Certainty is fragile. It’s built upon beliefs and beliefs can be shattered in an instant. It doesn’t require much. A small, seemingly innocent comment from a friend can, upon reflection, become a world ending calamity. Even a silence at a crucial moment can spell disaster. Talking myself out of these doubts can sometimes take only minutes, but often days. Or it may never happen. Those are the “deal breakers;” the times I lose faith with myself … when I lose all belief that I know what I am doing. It’s important for me to feel (at least a little) that I know what I am doing. Otherwise, I might never do anything. In those times, I think I must know how the clinically depressed experience life. It isn’t pleasant. I can’t imagine feeling that way day in and day out.
How does one get past the doubts? I wish I knew. As I said, sometimes I can talk myself through it. Other times, I just have to wait and hope that the doubts will magically disappear of themselves. Now and then something will happen to tell me that my worries were unfounded.

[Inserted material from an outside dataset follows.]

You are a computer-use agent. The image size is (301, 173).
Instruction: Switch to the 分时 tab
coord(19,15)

I have not yet truly figured out how to live with doubt. And because of my age, I’m beginning to think that I may never.
I’ve worked hard on the issue of financial security (that can be a big, worrying-at-you kind of doubt) by keeping in mind that “security” is merely a concept and doesn’t have any true bearing on reality. And I’ve had some success with that. But I’ve pretty much ignored working on all the other doubtful things in my life.
I seem to have some of my most difficult moments around what others might expect of me. On the one hand, I hate to let people down. On the other, there is just a whole lot of stuff people would like for me to do that I have no desire to do or am simply incapable of doing. When I choose to stay true to myself, I feel all sorts of doubts about my “goodness.” It’s a mess. Why should doing what makes me most happy make me so unhappy?

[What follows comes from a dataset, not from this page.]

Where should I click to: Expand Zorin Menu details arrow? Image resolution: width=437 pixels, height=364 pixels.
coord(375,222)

The problem in relationships, is that I can’t truly know what someone is thinking or expecting of me. I can only guess. That equals more doubts. And with my tendency to put a negative spin on it, it gets totally out of hand in a heart beat.
Doubt and worry go hand in hand with each other for me. A little more real certainty in my life would be nice. Of one thing I am certain … my husband, Bernd, loves me, has always loved me, and will always love me. That may seem a foolhardy thing to be certain of, but it’s seen me through many tough times. It will have to do.